Nicholas de Jongh in the Evening Standard (four stars) - “Alan Bennett has always kept a foot in the past and left more than a bit of his heart and soul there too. So it is no surprise that this extraordinary, expressionistic comedy in which Bennett looks back in regret and amusement to the decline of working class Leeds in the Seventies and to the lives of a married couple, not unlike his parents, should prove such an unusual pleasure today. Its West End premiere in 1980 was rated a failure. Christopher Luscombe’s imaginative production … revels in Enjoy’s inventive strangeness, reveals it as a nostalgic comedy whose time has come. Bennett’s surreal, satirical conceit, … imaginatively anticipates the theme park and heritage Britain of today … A high and serious comedy.”
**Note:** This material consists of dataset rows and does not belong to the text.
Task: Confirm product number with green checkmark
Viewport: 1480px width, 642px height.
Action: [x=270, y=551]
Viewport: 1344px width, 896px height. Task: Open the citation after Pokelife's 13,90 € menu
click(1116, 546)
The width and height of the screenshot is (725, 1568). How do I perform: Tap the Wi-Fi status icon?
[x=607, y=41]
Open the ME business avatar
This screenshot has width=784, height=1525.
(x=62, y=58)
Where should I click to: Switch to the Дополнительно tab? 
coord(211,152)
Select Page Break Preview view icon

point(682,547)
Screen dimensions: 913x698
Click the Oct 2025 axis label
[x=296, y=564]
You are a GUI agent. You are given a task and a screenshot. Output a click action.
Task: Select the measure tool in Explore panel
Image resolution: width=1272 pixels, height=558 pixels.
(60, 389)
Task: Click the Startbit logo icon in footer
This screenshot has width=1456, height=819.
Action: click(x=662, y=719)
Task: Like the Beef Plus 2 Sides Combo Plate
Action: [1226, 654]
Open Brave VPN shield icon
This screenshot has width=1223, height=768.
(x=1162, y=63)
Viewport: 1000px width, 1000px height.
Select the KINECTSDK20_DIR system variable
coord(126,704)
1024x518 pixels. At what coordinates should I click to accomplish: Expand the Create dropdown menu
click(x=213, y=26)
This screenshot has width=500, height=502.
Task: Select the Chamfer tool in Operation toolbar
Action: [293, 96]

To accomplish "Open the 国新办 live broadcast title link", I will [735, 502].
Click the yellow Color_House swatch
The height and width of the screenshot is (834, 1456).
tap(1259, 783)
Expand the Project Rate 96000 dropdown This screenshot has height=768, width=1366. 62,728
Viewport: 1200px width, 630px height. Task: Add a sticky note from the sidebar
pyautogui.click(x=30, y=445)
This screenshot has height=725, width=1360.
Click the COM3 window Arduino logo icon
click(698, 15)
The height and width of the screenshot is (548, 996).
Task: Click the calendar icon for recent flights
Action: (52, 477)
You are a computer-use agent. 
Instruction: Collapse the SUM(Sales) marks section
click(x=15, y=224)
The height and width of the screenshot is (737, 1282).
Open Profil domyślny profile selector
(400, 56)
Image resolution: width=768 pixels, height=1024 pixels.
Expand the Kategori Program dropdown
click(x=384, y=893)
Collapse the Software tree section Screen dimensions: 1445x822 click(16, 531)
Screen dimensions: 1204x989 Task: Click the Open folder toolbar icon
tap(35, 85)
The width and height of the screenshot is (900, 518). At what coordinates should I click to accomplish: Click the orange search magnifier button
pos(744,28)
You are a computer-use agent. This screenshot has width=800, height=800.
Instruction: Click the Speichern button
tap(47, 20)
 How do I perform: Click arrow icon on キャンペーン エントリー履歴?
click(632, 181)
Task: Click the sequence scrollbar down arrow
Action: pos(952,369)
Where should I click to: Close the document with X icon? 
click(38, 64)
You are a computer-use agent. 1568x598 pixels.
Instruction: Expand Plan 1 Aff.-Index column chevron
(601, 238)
Charles Spencer in the Daily Telegraph (four stars) - “When Alan Bennett's Enjoy first opened in 1980 it received rotten reviews and closed within weeks … Almost 30 years on, however, the piece now seems like an astonishingly prescient, blackly comic modern classic … Bennett is so routinely regarded as a national treasure that it is easy to forget how sharp and spiky his work can be, worlds removed from his cosy image. In this play, which was viewed as a piece of dodgy theatrical Absurdism by critics when it opened, he anticipates such developments as the burgeoning heritage industry, official snooping into private lives, and even reality television shows. And though it is often wonderfully funny, Enjoy is also strange, sad and disturbing … It's great to see justice finally being done to one of the richest and most original of all Alan Bennett's plays.”
Dominic Maxwell in The Times (three stars) - “The cast attack the material with relish. But the bleak view of humanity, in which frustration, despair and delusion underlie every aspect of family life, sits heavily alongside Bennett's stylistic audacity … The play's absurdism — the identically dressed observers, the blithe treatment of death and prostitution and paralysis — makes this a play of ideas, not emotions. With so many changes of gear, it's not clear what the rules are, and when anything is possible, nothing matters very much, and the characters' callousness starts to cloy … There's real pain in here, alongside some good gags and a vivid snapshot of harsh industrial life slipping into the speciousness of the service economy. But, by Bennett's standards, it all feels too forced. I can't deny the passion and the inventiveness of it, but I didn't really enjoy.”